Publié le 21 Septembre 2014
Marseille, le 20 septembre.
Ma chère petite soeur,
Si longtemps que je n’avais pas vu ce côté-ci de la Méditerranée… La falaise calcaire blanche qui plonge dans l'eau foncée sous le ciel d’un bleu si franc. Les pins parasols accrochés à flanc de roche. L’ambiance garrigue qui fleure bon la farigoule et le romarin de Pagnol. Le bar de la Marine qui appelle le pastis.
Peuchère, tu ne vas rien reconnaître, m’avait-on dit.
Mais c’est quoi, cette histoire, je reconnais tout, moi.
Marseille est immuable sous le soleil avec ses forts et ses bâtisses cossues. Ses aplats de couleurs qui jadis déjà, ont inspiré les impressionnistes. Sa géométrie franche, avec ces gros cubes, ces formes lourdes écrasées par les ocres et les jaunes, sa végétation installée avec ces verts profonds comme de l’émeraude, j’avais presque oublié ces racines solides, cet air vif, cette prestance basanée et trapue des choses comme des gens. Dans la ville de mon enfance, il ne faisait pas bon avoir les attaches fines et la peau bronzée comme un évier ! Té, cette fille, c’est pas une fille, c’est un stoquefiche, un haricot ou une asperge, selon.
J’ai déambulé dans le quartier de mon adolescence. Rien n’a seulement bougé. Le magasin de la Presse est toujours en face de mon lycée. Les boulangeries jalonnent toujours le parcours jusqu’à la maison des parents. Je suis allée embrasser la voisine avant de monter. La même avec son accéant préciyeux d’intellectuhelle marseyèze.
Je ressens juste une curieuse impression face aux textes de la signalétique, ils sont devenus primaires comme les couleurs et trapus comme les gens, trop lisibles. D’ailleurs, la question est bonne, les textes sont-ils vraiment plus lisibles quand les corps de polices de caractères sont ainsi éclatés ? Que cache cette tendance graphique simplissime, cette pseudo-clarté des formes, cette lisibilité outrée de maternelle, quand l’alphabet, rond et sans surprise, occupe tout l’espace, tous les espaces ? C’est comme si l’écrit avait été curieusement passé à la loupe. Je ne peux m’empêcher de me demander, mince, dans une Europe aveuglée, ma Marseille est-elle devenue une ville de myopes ?

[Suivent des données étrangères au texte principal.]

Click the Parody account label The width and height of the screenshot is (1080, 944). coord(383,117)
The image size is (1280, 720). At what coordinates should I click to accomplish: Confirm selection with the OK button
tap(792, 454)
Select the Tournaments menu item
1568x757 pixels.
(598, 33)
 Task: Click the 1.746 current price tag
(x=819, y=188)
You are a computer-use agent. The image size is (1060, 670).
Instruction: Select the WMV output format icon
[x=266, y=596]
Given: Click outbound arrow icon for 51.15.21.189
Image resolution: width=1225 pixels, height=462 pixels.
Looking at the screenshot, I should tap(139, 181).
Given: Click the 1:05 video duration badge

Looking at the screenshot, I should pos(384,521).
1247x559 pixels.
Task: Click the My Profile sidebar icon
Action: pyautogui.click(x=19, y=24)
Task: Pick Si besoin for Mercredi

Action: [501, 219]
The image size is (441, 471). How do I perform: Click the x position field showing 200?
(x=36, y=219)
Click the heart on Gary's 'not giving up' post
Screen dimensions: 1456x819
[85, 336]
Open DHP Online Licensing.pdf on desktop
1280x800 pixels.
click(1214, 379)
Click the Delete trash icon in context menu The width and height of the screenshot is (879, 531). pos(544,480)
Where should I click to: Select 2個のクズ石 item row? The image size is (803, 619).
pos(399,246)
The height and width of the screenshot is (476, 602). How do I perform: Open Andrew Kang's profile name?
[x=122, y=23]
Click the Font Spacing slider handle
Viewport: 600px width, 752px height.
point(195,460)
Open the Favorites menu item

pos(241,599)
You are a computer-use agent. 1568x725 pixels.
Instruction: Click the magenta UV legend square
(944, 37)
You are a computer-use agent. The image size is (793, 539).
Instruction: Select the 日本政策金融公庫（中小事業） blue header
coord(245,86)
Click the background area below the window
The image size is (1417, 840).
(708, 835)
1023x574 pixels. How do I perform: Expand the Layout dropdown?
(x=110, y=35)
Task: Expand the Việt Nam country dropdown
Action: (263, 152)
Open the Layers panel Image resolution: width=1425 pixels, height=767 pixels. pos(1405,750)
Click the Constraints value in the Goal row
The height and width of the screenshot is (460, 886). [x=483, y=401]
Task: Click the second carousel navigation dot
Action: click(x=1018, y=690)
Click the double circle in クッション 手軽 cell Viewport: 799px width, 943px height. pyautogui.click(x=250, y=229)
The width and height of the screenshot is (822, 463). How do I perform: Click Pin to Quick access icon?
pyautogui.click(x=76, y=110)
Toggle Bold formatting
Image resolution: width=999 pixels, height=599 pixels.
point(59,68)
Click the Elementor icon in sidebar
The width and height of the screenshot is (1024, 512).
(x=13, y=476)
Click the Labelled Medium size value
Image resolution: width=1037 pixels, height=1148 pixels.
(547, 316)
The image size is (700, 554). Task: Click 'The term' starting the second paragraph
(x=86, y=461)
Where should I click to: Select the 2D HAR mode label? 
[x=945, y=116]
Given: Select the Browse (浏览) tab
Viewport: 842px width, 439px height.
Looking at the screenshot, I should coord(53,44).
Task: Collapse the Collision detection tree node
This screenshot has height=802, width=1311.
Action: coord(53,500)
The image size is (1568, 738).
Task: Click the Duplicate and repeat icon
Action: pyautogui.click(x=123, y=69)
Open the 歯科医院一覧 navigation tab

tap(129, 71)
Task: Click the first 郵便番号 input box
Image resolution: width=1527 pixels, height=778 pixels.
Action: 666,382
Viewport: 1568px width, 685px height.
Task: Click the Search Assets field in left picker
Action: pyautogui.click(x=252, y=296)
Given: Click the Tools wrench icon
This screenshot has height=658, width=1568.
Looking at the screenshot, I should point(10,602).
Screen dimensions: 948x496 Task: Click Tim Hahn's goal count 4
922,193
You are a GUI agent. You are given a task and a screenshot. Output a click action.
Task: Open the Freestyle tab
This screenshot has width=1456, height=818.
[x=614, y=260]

En attendant, une nouvelle année se profile, va commencer.
J’aime bien cette saison des pieux mensonges et des bons voeux.
Des fadas s’arment à nos portes pour instaurer Iznogood au pays de la reine de coeur d’Alice et nous allons sucrer nos légumes avec une pointe de cannelle.
La construction des tunnels a repris, a-t-elle seulement jamais cessé et nous allons faire de la confiture d’aubergines et de la pâte de coing.
Les roquettes allègrement s’assaisonnent et nous allons candidement tremper nos pommes dans le miel.
Innocemment installés dans le viseur, nous allons célébrer la grenade et ses grains juteux et nombreux comme autant de belles actions. D’aucuns prétendent qu’ils sont au nombre de 613, ces grains si colorés, je ne sais pas, je n’ai jamais pu compter et pourtant, ce n’est pas faute d’avoir essayé. Tu parles comme la vie serait douce si chacun faisait non pas 613, mais juste 365 actions même pas intelligentes, non, juste raisonnées, dans le genre tiens, aujourd’hui, je ne couperai aucune tête, au propre comme au figuré, 365 actions humaines, 365 actions positives dont on n’ait pas à se justifier et que l’on n’ait jamais à regretter.
La vie serait tellement plus facile, tellement plus... si, au pays des Grenadines repentantes de Guillaume Apollinaire, la grenade était moins touchante en nos effroyables jardins...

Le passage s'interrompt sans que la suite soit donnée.